A realidade, no entanto, é que vários relatos de gente que conhecia os meandros do poder confluem para a percepção de que a marquesa traficava influência.
Diplomatas estrangeiros -como o americano Condy Raguet, o sueco Lourenço Westin e o alemão Ignaz von Olfers- informavam seus governos sobre a falta de escrúpulos no Rio.
O insuspeito Jean-Baptiste Debret, pintor francês que frequentava a corte, corrobora a versão, e chega a dar detalhes do acerto entre o imperador e sua amante para assegurar que a propina fosse paga.
A marquesa de Santos sofreu na mão de seus detratores, como diz Rezzutti?

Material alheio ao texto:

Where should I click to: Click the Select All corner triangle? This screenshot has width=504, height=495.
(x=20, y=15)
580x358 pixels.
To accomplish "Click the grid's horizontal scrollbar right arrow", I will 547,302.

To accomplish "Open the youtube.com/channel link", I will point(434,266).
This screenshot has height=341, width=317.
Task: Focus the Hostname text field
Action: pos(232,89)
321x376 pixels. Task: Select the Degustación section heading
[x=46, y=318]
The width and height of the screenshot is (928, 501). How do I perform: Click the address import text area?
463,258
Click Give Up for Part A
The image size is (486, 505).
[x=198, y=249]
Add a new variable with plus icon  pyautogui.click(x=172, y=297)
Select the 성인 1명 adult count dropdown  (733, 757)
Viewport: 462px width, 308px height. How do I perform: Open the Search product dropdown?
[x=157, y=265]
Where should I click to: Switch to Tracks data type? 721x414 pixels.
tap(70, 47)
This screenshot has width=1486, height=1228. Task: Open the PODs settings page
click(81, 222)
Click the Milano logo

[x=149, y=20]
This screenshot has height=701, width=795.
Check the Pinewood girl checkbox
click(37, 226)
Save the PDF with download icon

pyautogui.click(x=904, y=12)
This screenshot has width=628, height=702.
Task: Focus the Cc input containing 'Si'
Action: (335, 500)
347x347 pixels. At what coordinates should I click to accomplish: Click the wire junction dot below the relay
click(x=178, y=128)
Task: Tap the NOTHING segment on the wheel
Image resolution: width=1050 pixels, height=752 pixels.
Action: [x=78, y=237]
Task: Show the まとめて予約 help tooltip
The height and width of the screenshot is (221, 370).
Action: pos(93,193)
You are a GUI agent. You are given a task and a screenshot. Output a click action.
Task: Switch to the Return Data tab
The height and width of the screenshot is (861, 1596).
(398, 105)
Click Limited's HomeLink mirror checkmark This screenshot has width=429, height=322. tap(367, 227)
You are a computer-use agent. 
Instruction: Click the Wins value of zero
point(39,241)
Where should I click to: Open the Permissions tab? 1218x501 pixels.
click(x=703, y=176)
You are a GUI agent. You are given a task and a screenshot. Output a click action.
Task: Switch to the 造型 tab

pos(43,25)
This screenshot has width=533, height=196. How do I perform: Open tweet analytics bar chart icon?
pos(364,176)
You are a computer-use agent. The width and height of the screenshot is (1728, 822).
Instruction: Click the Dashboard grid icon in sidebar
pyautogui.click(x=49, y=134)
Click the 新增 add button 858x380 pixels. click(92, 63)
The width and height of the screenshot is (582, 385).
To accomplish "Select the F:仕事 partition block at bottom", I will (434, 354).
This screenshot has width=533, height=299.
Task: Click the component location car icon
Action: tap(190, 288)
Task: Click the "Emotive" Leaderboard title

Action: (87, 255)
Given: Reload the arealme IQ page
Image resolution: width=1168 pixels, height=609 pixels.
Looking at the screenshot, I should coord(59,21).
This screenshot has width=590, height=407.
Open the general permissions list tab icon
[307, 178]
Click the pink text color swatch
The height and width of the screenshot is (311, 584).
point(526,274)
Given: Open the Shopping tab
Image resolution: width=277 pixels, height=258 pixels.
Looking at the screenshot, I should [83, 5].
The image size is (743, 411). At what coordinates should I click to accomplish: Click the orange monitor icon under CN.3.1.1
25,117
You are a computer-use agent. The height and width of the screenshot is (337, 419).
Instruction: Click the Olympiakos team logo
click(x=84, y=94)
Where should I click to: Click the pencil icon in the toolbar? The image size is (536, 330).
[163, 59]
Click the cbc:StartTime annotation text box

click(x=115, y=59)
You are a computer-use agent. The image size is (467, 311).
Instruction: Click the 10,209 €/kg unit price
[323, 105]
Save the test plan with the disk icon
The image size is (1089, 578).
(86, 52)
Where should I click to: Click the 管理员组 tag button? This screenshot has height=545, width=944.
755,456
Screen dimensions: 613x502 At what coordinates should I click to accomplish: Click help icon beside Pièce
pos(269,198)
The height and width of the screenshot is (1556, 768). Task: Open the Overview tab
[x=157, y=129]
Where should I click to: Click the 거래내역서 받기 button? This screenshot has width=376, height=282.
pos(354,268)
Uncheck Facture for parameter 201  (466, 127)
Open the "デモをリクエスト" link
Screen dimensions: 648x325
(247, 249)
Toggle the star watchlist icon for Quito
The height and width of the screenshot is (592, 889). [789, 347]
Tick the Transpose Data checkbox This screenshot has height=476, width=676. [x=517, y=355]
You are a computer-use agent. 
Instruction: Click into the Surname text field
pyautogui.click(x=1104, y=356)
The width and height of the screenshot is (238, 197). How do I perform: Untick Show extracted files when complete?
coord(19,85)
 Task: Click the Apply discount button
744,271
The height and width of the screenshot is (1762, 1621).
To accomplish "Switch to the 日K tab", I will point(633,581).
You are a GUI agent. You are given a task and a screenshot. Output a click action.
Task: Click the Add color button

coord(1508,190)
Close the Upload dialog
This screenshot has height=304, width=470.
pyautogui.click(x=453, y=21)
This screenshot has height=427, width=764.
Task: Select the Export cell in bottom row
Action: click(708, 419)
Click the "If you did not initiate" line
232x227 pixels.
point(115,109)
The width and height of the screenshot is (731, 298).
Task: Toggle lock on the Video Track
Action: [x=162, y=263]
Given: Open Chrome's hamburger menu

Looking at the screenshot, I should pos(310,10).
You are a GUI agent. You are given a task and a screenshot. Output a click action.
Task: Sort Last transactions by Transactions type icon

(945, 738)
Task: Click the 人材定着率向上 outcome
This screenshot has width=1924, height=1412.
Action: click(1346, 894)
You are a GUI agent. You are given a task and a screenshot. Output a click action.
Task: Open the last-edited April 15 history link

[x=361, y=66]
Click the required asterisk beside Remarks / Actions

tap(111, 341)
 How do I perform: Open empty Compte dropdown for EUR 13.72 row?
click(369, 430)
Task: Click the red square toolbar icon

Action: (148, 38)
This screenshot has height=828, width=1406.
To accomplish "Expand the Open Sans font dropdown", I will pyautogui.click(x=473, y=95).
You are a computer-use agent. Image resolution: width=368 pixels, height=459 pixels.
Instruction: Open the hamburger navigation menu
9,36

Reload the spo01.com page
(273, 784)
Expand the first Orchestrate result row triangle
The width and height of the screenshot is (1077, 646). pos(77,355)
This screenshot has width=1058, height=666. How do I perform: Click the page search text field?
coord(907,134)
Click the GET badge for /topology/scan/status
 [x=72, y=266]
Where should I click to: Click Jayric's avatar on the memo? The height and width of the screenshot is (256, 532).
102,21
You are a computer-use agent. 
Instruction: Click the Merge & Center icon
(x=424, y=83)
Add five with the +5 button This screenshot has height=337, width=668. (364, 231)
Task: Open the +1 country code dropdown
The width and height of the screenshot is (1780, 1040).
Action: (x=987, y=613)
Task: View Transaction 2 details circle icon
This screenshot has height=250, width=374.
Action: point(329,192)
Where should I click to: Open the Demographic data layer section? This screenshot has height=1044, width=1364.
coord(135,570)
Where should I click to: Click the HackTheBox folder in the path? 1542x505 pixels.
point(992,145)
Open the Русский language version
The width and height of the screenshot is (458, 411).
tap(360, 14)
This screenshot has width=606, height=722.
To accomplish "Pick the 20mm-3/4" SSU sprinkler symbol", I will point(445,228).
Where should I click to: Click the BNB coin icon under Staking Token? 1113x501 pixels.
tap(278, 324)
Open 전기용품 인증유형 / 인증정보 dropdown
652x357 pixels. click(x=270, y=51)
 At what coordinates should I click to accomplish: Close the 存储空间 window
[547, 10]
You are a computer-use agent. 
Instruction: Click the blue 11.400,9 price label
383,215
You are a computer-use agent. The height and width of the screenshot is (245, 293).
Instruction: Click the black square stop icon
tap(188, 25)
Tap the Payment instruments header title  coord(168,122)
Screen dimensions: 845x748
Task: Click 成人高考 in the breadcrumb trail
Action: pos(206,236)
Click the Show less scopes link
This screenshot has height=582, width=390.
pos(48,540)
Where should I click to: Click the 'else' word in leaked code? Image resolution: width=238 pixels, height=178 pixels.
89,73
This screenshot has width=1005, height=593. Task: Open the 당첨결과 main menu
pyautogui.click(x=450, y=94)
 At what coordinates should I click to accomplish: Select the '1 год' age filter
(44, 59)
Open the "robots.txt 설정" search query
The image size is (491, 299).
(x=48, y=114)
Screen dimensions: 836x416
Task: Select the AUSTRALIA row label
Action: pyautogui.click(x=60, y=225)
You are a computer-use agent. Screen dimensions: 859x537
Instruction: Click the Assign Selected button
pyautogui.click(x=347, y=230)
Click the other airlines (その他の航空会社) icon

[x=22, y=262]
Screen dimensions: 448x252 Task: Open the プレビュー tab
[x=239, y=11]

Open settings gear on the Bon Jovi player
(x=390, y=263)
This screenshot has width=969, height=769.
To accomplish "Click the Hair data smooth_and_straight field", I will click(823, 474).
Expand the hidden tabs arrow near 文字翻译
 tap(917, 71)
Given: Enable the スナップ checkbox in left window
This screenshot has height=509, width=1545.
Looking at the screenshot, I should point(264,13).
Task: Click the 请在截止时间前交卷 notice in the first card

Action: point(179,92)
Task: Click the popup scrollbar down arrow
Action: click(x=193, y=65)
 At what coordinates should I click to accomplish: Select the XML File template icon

Talvez sim. Ela nunca teve tanto poder para que lhe fosse atribuída a responsabilidade por tudo o que de errado acontecia no Brasil.
Nesse sentido, seria forte candidata a uma revisão histórica. Mas não basta a inversão automática do sinal. Rezzutti informa que escreverá sobre a vida de Domitila de Castro. Que não seja uma hagiografia -a personagem merece todas as nuances.

OSCAR PILAGALLO é jornalista e autor de "A História do Brasil no Século 20" (Publifolha).